### PASSAGE SHOWN ###

We are all fighting some battles. Battles for ourselves, for others, for things we don’t fully know about and also for things we know nothing about. But, are we truly fighting for the right cause or just making complete fool out of ourselves? Have the true causes been lost amidst the entire craze for ‘doing it right’? Someone has rightly said, half knowledge is a dangerous thing, even dangerous than knowing nothing.
At times, I feel that we are nothing more than a flock of sheep, doing and following what everyone else does. The realisation of this failure sends a chill down my spine and makes me question my own existence as an individual on this planet.
The recent updates and outrage on the social media against the Delhi High Court grabbed my attention since it was being accused of something it had not done. At no point of time did the Delhi High Court in a certain case say that menopausal women cannot be raped. If that’s the case then is the anger of the youth justified? I would rather call it the impotent anger raging amongst the youth. Doesn’t it reflect our own shortcomings and how we have failed as individuals, as a society, since all of us easily get influenced by the mob? That’s how the mob psychology works, it does not let us think and hence action seems to be a lost cause then!

###

**TASK INSTRUCTIONS**.
**a.** Revise the essay from "The recent updates" through "lost cause then!", changing "Delhi High Court" to "High Court" everywhere it appears.
**b.** Put this sentence from the essay into Spanish: "At times, I feel that we are nothing more than a flock of sheep, doing and following what everyone else does."
The listing after this has nothing to do with the essay.

### LISTING ###

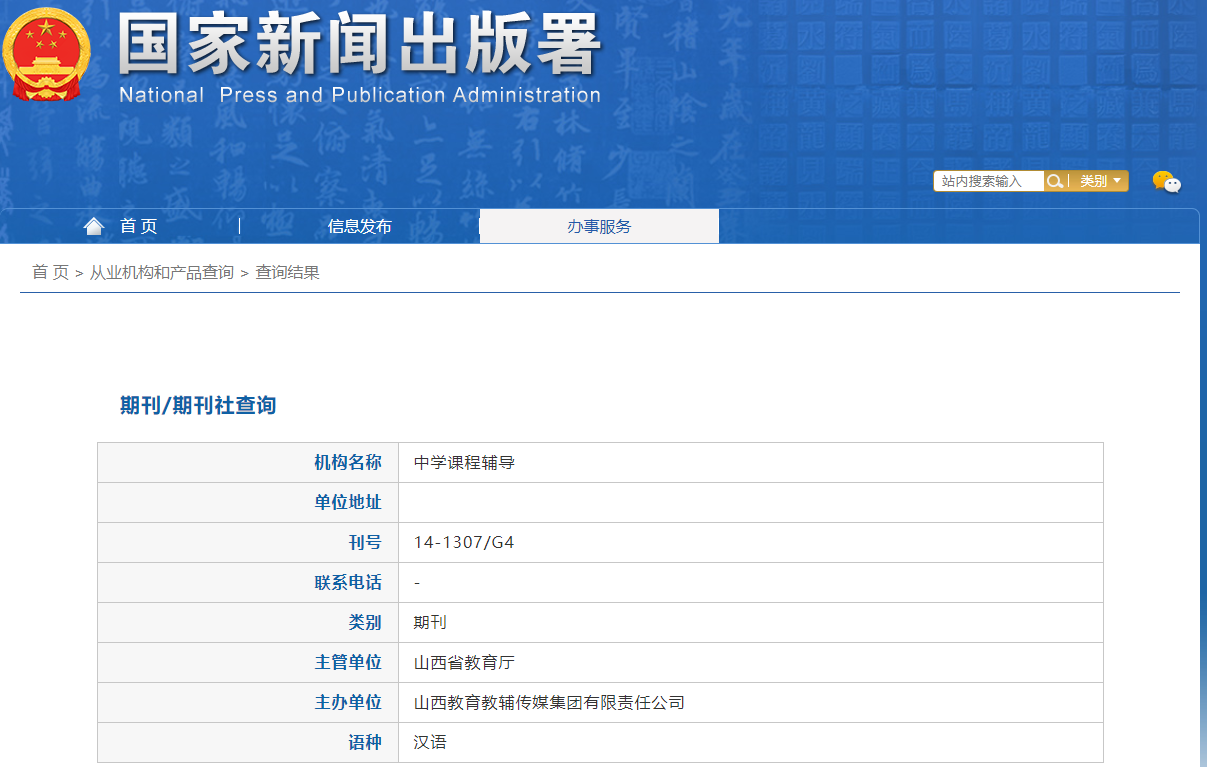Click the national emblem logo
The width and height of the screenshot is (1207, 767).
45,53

###
### LISTING ###

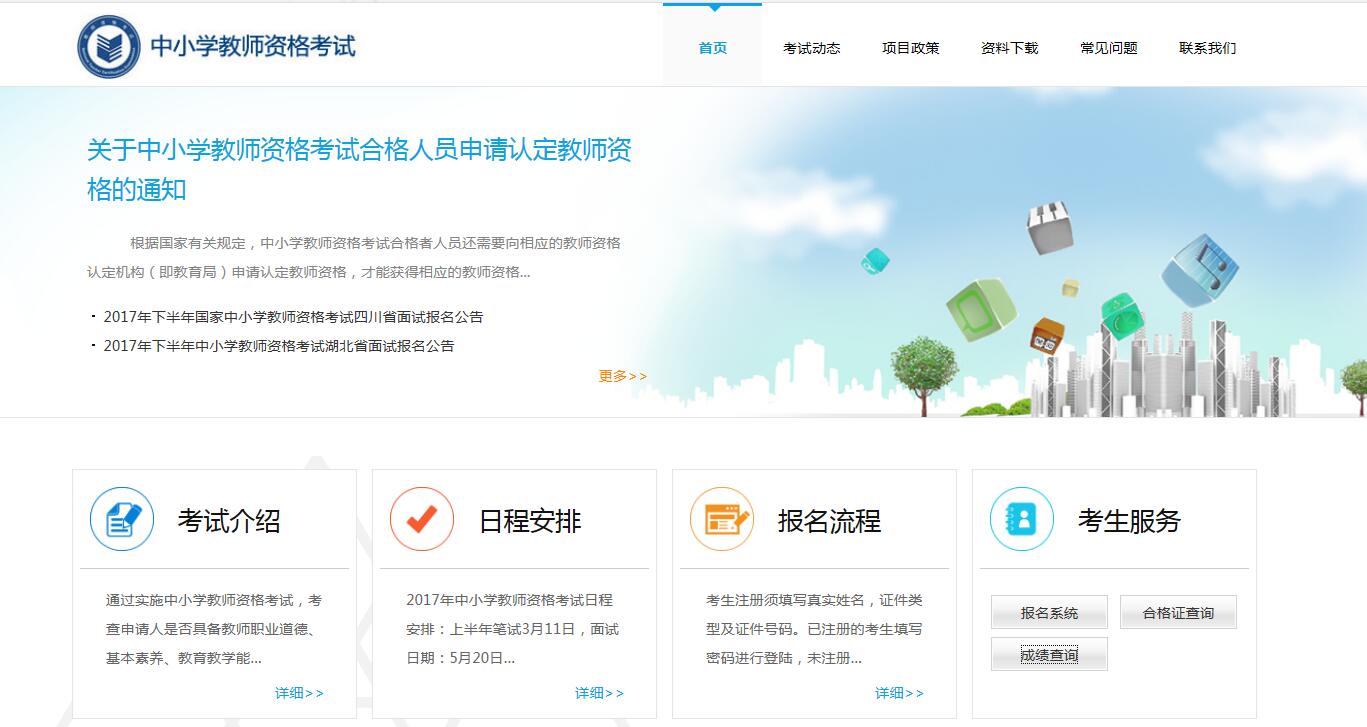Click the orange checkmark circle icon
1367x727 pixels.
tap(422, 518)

###

**SOLUTIONS BELOW**.
**a.**
The recent updates and outrage on the social media against the High Court grabbed my attention since it was being accused of something it had not done. At no point of time did the High Court in a certain case say that menopausal women cannot be raped. If that’s the case then is the anger of the youth justified? I would rather call it the impotent anger raging amongst the youth. Doesn’t it reflect our own shortcomings and how we have failed as individuals, as a society, since all of us easily get influenced by the mob? That’s how the mob psychology works, it does not let us think and hence action seems to be a lost cause then!

**b.** A veces siento que no somos más que un rebaño de ovejas, que hacemos y seguimos lo que hacen todos los demás.